### Exercise 1
Reproduce word for word the part of the article on Prepaid Financial Services that begins at the words "A short time" and stops after "have brought confidence.".
### Exercise 2
Name every person mentioned in the article on Prepaid Financial Services.
### Exercise 3
Render this sentence from the article on Prepaid Financial Services in Spanish: "The client paid in cash, up front."

┌─ Document text

As you turn into Prepaid Financial Services’ driveway in the Navan business park, the first thing you notice is the cars. There are cars parked on the lawn, on the verge, and on the driveway. Cars parked on every square metre of tarmac. 

Stepping into the office, you’re hit with a wall of chatter and beeping telephones. In one huge L-shaped room, about thirty metres long in each direction, 169 people are working away. 

The room is big, but not big enough. Desks are packed closely together. If there’s a sense the place isn’t quite settled, it’s because they’re in the middle of moving out. In three weeks’ time, they’ll have moved to bigger digs in Trim, with plenty of parking.

It’s a busy time. This week, Prepaid Financial Services’ founders Noel and Valerie Moran agreed to sell the company to Australian-based EML Payments for €327 million. Their own share of the deal could amount to €266 million.

It started in their flat in Paddington, London. Noel Moran was living there with Valerie, his then-girlfriend. He had just been laid off. He was still owed four months’ pay. 

His previous employer was a company called Altair, and it was one of the first to try and build a business around prepaid debit cards. Its target market was large corporates, who it hoped would buy thousands of cards at a time. 

“Oh goodness. This is something new, and this is something big, and I’m onto something.”

Valerie Moran

Altair failed, but Moran saw something in prepaid cards. He thought there might be an opportunity at the bottom end of the market, providing small and mid-sized companies with a couple of prepaid cards at a time. Enough to keep him and Valerie going. 

Noel says: “I started up because I needed to get a job, first of all. I’d just lost the job from the previous company. 

“So initially, it was set up to try and you know, give me something to do, and set up a job for myself. The initial thinking was: ‘Okay, maybe we can make it successful enough that we can live off it ourselves.”

Valerie came on board to help. Because they weren’t going be closing any deals over the kitchen table in Paddington, they took out an office in town. 

The office was above Bond Street Crossrail station, one of the biggest building sites in the UK. That suited Moran just fine. Between the building site and the 2009 panic, which was then in full swing, he was able to negotiate a few months of free rent from the landlord.

They had their idea, and they had their office. But they had no customers. The first big sale was slow in coming. After a couple of months dodging the landlord, it was eventually decided that they’d fold the company if nothing happened by the following Wednesday. 

A short time later, an order came in for five thousand cards. The client paid in cash, up front. That was the start of it.

Sean Keyes (SK): At the very start, were you confident you’d be successful?

Valerie Moran (VM): I suppose the answer is no! When you start off a business, you’re starting off with very little capital.  We were reliant on Noel’s knowledge of the industry and the vision he had. So that would have brought confidence. 

As we started to grow, we got more confident and we realised our potential. It’s when you realise your potential and when you realise what you have is unique and what you’re providing, and the solution that you have, there is a demand for it, then your confidence grows.

Valerie Moran
Valerie Moran at Prepaid Financial Services’ office in Johnstown, Co Meath. Photo: Bryan Meade

SK: It must have been very exciting, for a business that had started on the kitchen table, to get to that point. Was there a specific inflection point when you realised, wait a minute, this thing could be very big?

VM: I think it was already a few years into it. When you realise you’re one of MasterCard’s largest issuers, that’s when you start to think “I’m onto something big”. And then as you grow your market and you start being pioneers in different areas in Europe and you realise “Oh goodness. This is something new, and this is something big, and I’m onto something.”

└─
┌─ Data segment

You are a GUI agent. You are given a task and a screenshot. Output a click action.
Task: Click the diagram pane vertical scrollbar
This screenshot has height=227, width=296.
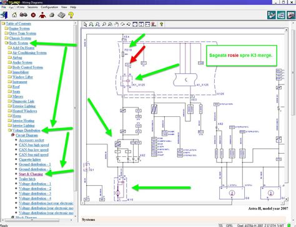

└─

### Task answer 1
A short time later, an order came in for five thousand cards. The client paid in cash, up front. That was the start of it.

Sean Keyes (SK): At the very start, were you confident you’d be successful?

Valerie Moran (VM): I suppose the answer is no! When you start off a business, you’re starting off with very little capital.  We were reliant on Noel’s knowledge of the industry and the vision he had. So that would have brought confidence.

### Task answer 2
Noel Moran
Valerie Moran
Sean Keyes
Bryan Meade

### Task answer 3
El cliente pagó en efectivo, por adelantado.